Overall, the public continues to trust charities, ranking them behind only doctors in terms of the most trusted or highly regarded public services and institutions. The public recognises the positive contributions that the charity sector has made during the cost-of-living crisis. This trust, however, is contingent on public perceptions regarding the proportion of funding used for charitable activities, as well as on the size of the charity, with smaller, more place-based organisations garnering more trust. This is an encouraging result, and charities should be celebrated for their efforts to rebuild the public’s confidence after a breakdown of trust in the sector between 2015 and 2018, in the light of several high-profile scandals.
Despite challenging operating environments, with funding squeezes, high demand for services and polarised cultural debates, trustees continue to feel confident in their roles. The prevailing sentiment among trustees is one of risk avoidance, focusing on core purposes and carefully stewarding charitable funds. Four out of five charities who have contacted the Commission for advice or for permission feel that they were treated fairly, while 95% trust the Commission to handle wrongdoing or harm appropriately; 96% find its guidance helpful.
Filing annual returns: My Charity Commission Account
On 31 July, the Commission launched a new self-service account on their website through which charities will have to submit any remaining annual returns for 2022 and all for 2023 onwards. The current digital system will be shut down, with the new My Charity Commission Account system being rolled out to all trustees. The Commission hopes that this will both increase data security and facilitate more direct communication with individual trustees.

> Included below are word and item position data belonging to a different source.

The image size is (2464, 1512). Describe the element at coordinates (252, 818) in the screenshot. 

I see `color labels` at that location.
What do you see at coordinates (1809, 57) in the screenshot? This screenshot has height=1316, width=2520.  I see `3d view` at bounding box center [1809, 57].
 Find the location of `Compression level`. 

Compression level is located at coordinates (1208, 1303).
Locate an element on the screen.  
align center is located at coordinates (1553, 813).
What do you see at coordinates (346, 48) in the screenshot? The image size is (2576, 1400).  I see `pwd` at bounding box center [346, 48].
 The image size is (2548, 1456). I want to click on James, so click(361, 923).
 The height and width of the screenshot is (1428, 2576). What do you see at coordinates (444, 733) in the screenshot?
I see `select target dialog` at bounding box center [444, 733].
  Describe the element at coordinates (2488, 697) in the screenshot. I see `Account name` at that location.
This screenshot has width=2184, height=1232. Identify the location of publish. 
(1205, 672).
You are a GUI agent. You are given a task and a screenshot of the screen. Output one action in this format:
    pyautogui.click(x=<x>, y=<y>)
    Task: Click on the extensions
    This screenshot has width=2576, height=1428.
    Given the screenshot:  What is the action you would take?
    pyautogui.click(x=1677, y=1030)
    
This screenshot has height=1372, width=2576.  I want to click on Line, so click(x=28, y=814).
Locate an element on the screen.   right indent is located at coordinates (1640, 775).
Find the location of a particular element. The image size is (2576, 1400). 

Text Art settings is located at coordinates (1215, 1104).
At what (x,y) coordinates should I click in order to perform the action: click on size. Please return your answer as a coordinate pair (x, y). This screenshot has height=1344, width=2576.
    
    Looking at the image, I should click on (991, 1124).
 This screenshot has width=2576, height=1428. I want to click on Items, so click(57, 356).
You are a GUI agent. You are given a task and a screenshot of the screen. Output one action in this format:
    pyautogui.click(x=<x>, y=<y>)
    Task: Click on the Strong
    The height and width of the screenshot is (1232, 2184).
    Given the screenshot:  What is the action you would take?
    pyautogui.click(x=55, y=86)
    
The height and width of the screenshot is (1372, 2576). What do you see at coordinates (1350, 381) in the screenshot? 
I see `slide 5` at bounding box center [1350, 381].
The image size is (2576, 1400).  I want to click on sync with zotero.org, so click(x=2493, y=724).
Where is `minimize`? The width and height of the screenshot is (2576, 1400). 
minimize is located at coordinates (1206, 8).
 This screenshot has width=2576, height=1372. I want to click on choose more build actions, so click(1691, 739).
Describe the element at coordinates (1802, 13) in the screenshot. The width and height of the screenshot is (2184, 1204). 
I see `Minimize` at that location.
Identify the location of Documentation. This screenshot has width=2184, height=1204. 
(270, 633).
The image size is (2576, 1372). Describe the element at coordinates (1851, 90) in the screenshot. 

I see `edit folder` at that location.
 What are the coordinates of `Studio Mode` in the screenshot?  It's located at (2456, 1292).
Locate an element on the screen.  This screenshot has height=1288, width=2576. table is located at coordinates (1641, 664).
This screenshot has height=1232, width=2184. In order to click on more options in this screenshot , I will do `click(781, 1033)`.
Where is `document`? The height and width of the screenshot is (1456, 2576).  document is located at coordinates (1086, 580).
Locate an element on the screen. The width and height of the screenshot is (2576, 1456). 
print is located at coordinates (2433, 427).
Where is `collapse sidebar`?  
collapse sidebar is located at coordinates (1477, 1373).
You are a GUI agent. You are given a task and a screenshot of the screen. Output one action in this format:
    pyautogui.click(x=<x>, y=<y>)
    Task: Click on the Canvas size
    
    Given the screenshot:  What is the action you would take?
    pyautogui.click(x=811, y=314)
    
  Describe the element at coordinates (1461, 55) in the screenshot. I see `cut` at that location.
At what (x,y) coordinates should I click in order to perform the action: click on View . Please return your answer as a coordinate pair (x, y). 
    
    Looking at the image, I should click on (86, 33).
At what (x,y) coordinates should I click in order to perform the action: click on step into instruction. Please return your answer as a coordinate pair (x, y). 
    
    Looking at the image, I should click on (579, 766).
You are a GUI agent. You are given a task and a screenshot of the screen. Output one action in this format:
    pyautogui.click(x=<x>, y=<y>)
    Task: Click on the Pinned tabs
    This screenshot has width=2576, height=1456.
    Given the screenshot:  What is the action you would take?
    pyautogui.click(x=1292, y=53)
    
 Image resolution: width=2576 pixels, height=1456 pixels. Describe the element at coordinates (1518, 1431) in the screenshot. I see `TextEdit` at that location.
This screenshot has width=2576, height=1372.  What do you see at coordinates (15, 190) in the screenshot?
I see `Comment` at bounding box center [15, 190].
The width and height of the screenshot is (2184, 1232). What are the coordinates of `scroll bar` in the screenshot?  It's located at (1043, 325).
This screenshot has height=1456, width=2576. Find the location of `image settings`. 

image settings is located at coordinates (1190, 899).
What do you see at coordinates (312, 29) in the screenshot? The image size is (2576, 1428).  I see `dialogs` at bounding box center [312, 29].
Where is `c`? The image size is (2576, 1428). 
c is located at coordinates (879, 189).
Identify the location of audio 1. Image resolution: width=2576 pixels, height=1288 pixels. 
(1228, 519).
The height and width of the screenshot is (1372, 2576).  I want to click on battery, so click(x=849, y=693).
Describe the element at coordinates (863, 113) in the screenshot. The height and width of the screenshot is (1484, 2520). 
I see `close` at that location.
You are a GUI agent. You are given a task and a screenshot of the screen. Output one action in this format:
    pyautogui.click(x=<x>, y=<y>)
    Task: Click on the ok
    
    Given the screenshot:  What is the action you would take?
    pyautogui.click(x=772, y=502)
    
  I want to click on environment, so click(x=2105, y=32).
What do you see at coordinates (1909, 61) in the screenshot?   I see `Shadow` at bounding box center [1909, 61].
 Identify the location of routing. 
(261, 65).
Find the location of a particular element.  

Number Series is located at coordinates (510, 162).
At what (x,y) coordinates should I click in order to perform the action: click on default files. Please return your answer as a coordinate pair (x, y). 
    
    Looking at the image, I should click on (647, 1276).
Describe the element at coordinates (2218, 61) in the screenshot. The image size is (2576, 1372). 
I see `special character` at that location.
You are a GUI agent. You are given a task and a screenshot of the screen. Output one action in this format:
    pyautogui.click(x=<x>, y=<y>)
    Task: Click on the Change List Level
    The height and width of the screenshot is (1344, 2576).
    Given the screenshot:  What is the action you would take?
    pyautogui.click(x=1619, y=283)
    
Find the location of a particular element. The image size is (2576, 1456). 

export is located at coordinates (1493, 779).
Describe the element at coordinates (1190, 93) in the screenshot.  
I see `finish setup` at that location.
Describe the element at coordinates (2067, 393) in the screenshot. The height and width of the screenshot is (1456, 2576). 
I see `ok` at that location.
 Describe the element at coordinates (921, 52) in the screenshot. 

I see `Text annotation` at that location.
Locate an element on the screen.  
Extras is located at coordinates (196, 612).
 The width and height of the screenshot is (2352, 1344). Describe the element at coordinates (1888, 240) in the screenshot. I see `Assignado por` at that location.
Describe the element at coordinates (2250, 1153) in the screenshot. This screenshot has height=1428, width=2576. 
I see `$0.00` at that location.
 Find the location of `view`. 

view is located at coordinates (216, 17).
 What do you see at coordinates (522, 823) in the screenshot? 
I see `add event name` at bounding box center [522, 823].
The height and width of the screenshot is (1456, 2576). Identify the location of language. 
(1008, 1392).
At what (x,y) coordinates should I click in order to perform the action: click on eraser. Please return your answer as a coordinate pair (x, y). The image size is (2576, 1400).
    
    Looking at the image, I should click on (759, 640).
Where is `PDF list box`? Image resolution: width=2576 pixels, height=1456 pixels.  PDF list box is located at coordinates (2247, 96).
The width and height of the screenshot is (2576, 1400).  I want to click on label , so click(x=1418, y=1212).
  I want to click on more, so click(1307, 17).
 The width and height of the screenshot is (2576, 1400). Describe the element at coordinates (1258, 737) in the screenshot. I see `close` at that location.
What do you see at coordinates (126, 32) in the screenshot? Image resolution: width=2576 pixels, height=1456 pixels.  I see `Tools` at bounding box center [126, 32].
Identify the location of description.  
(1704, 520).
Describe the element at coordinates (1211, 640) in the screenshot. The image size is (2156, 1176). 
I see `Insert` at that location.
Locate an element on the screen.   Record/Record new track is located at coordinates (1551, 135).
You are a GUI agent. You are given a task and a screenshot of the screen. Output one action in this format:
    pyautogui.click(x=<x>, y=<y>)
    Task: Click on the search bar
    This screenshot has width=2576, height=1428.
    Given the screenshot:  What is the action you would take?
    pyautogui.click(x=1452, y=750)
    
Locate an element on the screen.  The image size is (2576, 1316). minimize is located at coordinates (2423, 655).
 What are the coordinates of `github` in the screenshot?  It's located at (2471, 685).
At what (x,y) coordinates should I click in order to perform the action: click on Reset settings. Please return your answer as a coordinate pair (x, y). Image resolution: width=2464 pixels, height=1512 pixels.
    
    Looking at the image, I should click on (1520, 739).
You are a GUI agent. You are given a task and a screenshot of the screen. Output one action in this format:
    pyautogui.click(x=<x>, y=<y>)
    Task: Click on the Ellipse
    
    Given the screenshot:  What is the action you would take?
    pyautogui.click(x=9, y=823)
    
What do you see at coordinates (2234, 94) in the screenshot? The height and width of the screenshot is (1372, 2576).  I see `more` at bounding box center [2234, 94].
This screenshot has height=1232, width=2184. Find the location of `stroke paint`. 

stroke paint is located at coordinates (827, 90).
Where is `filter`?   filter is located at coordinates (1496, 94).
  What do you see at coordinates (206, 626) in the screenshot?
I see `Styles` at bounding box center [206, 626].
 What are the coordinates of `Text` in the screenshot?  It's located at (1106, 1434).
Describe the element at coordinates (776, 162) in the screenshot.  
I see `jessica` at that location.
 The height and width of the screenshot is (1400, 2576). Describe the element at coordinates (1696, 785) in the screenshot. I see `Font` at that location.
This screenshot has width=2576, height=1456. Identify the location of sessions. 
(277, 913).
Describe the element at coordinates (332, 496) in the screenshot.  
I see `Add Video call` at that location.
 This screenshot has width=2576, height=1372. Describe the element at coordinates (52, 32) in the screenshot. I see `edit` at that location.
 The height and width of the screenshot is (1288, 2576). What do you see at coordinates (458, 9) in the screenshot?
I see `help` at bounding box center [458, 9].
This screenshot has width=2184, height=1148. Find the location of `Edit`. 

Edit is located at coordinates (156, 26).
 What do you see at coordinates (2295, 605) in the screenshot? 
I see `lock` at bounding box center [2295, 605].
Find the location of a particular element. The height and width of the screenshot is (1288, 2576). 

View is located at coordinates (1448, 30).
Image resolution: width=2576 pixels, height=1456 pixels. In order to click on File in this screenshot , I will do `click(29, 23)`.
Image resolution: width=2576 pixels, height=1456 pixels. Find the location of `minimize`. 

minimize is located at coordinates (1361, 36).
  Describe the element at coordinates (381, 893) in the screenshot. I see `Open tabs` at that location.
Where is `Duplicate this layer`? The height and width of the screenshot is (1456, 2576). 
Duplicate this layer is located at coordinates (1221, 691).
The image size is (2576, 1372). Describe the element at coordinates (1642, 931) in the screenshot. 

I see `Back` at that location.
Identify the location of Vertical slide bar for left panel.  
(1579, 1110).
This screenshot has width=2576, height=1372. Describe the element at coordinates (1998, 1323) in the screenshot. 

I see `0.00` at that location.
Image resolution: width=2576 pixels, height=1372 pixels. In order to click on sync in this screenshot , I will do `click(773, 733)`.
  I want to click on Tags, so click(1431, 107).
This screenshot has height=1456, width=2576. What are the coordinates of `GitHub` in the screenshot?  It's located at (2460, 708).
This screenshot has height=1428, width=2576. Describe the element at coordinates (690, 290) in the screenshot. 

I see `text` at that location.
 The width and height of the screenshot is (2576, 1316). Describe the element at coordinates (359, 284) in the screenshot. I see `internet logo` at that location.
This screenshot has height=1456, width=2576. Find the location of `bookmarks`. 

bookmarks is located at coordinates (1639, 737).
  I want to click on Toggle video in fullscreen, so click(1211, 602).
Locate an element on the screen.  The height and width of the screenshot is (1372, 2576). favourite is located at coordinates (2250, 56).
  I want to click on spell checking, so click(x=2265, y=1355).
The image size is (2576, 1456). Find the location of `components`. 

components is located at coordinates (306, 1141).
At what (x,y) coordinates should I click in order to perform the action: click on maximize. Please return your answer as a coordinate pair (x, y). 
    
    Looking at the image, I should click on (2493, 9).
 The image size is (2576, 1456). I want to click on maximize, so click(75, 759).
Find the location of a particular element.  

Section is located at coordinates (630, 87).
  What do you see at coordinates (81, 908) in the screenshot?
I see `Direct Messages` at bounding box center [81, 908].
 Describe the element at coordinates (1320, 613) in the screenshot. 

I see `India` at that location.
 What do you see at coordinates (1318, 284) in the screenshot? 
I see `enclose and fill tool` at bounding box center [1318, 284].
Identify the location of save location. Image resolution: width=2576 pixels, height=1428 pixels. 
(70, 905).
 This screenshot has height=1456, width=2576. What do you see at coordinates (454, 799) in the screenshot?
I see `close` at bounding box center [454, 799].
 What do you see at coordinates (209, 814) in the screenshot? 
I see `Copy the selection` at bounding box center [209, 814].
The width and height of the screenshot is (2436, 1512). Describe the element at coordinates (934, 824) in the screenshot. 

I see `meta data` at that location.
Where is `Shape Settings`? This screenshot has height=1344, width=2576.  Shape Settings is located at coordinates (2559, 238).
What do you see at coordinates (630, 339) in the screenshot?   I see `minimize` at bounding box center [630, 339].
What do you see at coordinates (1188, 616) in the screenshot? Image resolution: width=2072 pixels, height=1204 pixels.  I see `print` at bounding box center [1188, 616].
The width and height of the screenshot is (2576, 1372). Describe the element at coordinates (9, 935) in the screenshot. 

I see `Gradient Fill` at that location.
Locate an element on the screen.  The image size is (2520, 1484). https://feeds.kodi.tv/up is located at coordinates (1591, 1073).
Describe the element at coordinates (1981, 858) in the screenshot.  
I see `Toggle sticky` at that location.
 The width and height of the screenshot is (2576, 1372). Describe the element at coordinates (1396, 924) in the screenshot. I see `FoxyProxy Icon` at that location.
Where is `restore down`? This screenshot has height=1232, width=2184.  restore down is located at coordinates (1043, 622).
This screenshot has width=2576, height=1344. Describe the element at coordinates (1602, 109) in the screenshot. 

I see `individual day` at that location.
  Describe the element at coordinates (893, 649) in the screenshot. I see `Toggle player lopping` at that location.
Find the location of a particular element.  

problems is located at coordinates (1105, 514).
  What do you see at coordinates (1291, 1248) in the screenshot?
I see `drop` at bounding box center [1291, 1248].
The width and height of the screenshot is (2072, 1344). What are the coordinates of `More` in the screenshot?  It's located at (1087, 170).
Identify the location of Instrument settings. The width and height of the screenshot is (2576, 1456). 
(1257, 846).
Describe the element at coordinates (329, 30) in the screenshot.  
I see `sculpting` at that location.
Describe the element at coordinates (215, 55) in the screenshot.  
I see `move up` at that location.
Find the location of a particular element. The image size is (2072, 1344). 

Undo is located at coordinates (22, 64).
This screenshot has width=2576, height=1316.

Charities Act 2022: second tranche now in force
June saw the second set of changes under the Charities Act 2022 come into force, with the third and final stage due in October. This time, changes focused on the following key areas:
While the Charities Act 2022 does not constitute a wholesale revamp of the 2011 Act, and these second tranche changes will apply only in certain specific circumstances, they provide a good opportunity to refresh trustees and senior leaders on how the Act applies to them. Ultimately, the suite of changes brought in through the 2022 Act aim to facilitate the smoother running of charities and give trustees more bandwidth to further their charities’ objects.
Making investment decisions post-Butler-Sloss
The sector is awaiting updated guidance from the Commission about charity investments (CC14), due out this summer. While the revisions have not undergone a formal consultation, they will be informed by the views of those working in the sector, as well as the ruling in the 2022 Butler-Sloss case. This was largely a clarification of the Bishop of Oxford case some thirty years ago, but still holds relevance as debates surrounding ESG issues and investments proliferate. The guidance will provide much-needed clarity about charities’ ability to choose suitable investments which not only avoid conflicts with their purposes, but which also make a positive impact in key ESG areas. As the ESG investment space continues to grow – by some estimates, ESG investments will constitute more than one third of global assets under management by 2030 – it is important for charities to feel confident in this area and to fully understand their relationships with financial returns.